> What this task involves
Restate the data below, keeping every line the same.

> Task material
Start of Block

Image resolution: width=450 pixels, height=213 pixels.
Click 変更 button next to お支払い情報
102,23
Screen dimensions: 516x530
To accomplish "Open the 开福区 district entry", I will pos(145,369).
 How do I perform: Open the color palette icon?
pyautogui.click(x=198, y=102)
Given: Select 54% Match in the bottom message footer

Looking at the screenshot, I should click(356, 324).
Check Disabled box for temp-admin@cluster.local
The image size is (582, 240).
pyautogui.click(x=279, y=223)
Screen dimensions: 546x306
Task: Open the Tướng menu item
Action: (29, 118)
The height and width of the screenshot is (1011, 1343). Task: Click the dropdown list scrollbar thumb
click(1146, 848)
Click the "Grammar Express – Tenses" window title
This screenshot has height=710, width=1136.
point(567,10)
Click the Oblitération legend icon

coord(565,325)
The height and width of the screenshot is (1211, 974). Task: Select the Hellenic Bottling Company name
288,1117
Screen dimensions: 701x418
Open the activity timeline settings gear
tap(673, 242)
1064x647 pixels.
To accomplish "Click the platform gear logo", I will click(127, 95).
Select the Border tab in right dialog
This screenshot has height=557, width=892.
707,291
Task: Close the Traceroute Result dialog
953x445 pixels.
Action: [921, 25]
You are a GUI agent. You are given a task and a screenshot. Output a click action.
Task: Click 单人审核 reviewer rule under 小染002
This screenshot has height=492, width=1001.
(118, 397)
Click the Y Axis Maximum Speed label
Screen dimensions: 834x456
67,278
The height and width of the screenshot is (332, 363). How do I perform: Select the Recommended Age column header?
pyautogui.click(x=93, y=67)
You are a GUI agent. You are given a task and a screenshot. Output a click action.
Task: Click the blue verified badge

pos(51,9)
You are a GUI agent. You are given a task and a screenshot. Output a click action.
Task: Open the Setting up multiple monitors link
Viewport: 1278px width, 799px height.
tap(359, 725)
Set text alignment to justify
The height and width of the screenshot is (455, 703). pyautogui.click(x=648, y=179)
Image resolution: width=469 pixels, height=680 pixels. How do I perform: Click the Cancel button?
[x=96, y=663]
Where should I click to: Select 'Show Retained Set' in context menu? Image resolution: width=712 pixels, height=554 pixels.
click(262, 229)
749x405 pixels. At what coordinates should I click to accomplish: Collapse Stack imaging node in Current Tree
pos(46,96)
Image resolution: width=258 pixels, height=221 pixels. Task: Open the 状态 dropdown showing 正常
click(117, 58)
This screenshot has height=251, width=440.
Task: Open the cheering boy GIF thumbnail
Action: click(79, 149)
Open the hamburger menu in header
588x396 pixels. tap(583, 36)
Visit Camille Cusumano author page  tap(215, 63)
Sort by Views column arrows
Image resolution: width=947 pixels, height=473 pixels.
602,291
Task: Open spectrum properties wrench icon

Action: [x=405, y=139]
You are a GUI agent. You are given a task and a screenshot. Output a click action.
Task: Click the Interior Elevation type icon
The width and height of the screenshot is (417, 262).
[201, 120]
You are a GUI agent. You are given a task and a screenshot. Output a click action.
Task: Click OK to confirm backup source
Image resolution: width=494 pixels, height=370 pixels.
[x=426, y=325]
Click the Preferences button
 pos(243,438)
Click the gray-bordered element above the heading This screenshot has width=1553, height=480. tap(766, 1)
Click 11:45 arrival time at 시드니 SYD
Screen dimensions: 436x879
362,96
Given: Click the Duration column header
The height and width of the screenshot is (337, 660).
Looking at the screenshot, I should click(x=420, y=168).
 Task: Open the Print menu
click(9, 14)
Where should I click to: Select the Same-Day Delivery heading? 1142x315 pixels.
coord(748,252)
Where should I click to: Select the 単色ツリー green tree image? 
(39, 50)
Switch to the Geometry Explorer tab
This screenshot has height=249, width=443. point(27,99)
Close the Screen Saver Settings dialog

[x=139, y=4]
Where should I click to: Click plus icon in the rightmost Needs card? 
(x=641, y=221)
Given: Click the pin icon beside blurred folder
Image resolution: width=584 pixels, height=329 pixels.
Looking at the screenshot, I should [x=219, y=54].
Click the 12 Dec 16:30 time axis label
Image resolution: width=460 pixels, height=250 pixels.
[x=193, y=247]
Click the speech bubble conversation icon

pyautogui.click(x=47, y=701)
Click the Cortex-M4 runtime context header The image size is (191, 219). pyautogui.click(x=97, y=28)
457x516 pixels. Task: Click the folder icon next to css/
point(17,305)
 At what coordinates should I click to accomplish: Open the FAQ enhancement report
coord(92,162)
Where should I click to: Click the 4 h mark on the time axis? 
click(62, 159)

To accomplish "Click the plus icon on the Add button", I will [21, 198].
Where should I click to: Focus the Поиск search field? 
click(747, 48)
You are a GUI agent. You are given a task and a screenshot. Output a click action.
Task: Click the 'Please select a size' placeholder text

End of Block

> Response
Image resolution: width=450 pixels, height=213 pixels.
Click 変更 button next to お支払い情報
102,23
Screen dimensions: 516x530
To accomplish "Open the 开福区 district entry", I will pos(145,369).
 How do I perform: Open the color palette icon?
pyautogui.click(x=198, y=102)
Given: Select 54% Match in the bottom message footer

Looking at the screenshot, I should click(356, 324).
Check Disabled box for temp-admin@cluster.local
The image size is (582, 240).
pyautogui.click(x=279, y=223)
Screen dimensions: 546x306
Task: Open the Tướng menu item
Action: (29, 118)
The height and width of the screenshot is (1011, 1343). Task: Click the dropdown list scrollbar thumb
click(1146, 848)
Click the "Grammar Express – Tenses" window title
This screenshot has height=710, width=1136.
point(567,10)
Click the Oblitération legend icon

coord(565,325)
The height and width of the screenshot is (1211, 974). Task: Select the Hellenic Bottling Company name
288,1117
Screen dimensions: 701x418
Open the activity timeline settings gear
tap(673, 242)
1064x647 pixels.
To accomplish "Click the platform gear logo", I will click(127, 95).
Select the Border tab in right dialog
This screenshot has height=557, width=892.
707,291
Task: Close the Traceroute Result dialog
953x445 pixels.
Action: [921, 25]
You are a GUI agent. You are given a task and a screenshot. Output a click action.
Task: Click 单人审核 reviewer rule under 小染002
This screenshot has height=492, width=1001.
(118, 397)
Click the Y Axis Maximum Speed label
Screen dimensions: 834x456
67,278
The height and width of the screenshot is (332, 363). How do I perform: Select the Recommended Age column header?
pyautogui.click(x=93, y=67)
You are a GUI agent. You are given a task and a screenshot. Output a click action.
Task: Click the blue verified badge

pos(51,9)
You are a GUI agent. You are given a task and a screenshot. Output a click action.
Task: Open the Setting up multiple monitors link
Viewport: 1278px width, 799px height.
tap(359, 725)
Set text alignment to justify
The height and width of the screenshot is (455, 703). pyautogui.click(x=648, y=179)
Image resolution: width=469 pixels, height=680 pixels. How do I perform: Click the Cancel button?
[x=96, y=663]
Where should I click to: Select 'Show Retained Set' in context menu? Image resolution: width=712 pixels, height=554 pixels.
click(262, 229)
749x405 pixels. At what coordinates should I click to accomplish: Collapse Stack imaging node in Current Tree
pos(46,96)
Image resolution: width=258 pixels, height=221 pixels. Task: Open the 状态 dropdown showing 正常
click(117, 58)
This screenshot has height=251, width=440.
Task: Open the cheering boy GIF thumbnail
Action: click(79, 149)
Open the hamburger menu in header
588x396 pixels. tap(583, 36)
Visit Camille Cusumano author page  tap(215, 63)
Sort by Views column arrows
Image resolution: width=947 pixels, height=473 pixels.
602,291
Task: Open spectrum properties wrench icon

Action: [x=405, y=139]
You are a GUI agent. You are given a task and a screenshot. Output a click action.
Task: Click the Interior Elevation type icon
The width and height of the screenshot is (417, 262).
[201, 120]
You are a GUI agent. You are given a task and a screenshot. Output a click action.
Task: Click OK to confirm backup source
Image resolution: width=494 pixels, height=370 pixels.
[x=426, y=325]
Click the Preferences button
 pos(243,438)
Click the gray-bordered element above the heading This screenshot has width=1553, height=480. tap(766, 1)
Click 11:45 arrival time at 시드니 SYD
Screen dimensions: 436x879
362,96
Given: Click the Duration column header
The height and width of the screenshot is (337, 660).
Looking at the screenshot, I should click(x=420, y=168).
 Task: Open the Print menu
click(9, 14)
Where should I click to: Select the Same-Day Delivery heading? 1142x315 pixels.
coord(748,252)
Where should I click to: Select the 単色ツリー green tree image? 
(39, 50)
Switch to the Geometry Explorer tab
This screenshot has height=249, width=443. point(27,99)
Close the Screen Saver Settings dialog

[x=139, y=4]
Where should I click to: Click plus icon in the rightmost Needs card? 
(x=641, y=221)
Given: Click the pin icon beside blurred folder
Image resolution: width=584 pixels, height=329 pixels.
Looking at the screenshot, I should [x=219, y=54].
Click the 12 Dec 16:30 time axis label
Image resolution: width=460 pixels, height=250 pixels.
[x=193, y=247]
Click the speech bubble conversation icon

pyautogui.click(x=47, y=701)
Click the Cortex-M4 runtime context header The image size is (191, 219). pyautogui.click(x=97, y=28)
457x516 pixels. Task: Click the folder icon next to css/
point(17,305)
 At what coordinates should I click to accomplish: Open the FAQ enhancement report
coord(92,162)
Where should I click to: Click the 4 h mark on the time axis? 
click(62, 159)

To accomplish "Click the plus icon on the Add button", I will [21, 198].
Where should I click to: Focus the Поиск search field? 
click(747, 48)
You are a GUI agent. You are given a task and a screenshot. Output a click action.
Task: Click the 'Please select a size' placeholder text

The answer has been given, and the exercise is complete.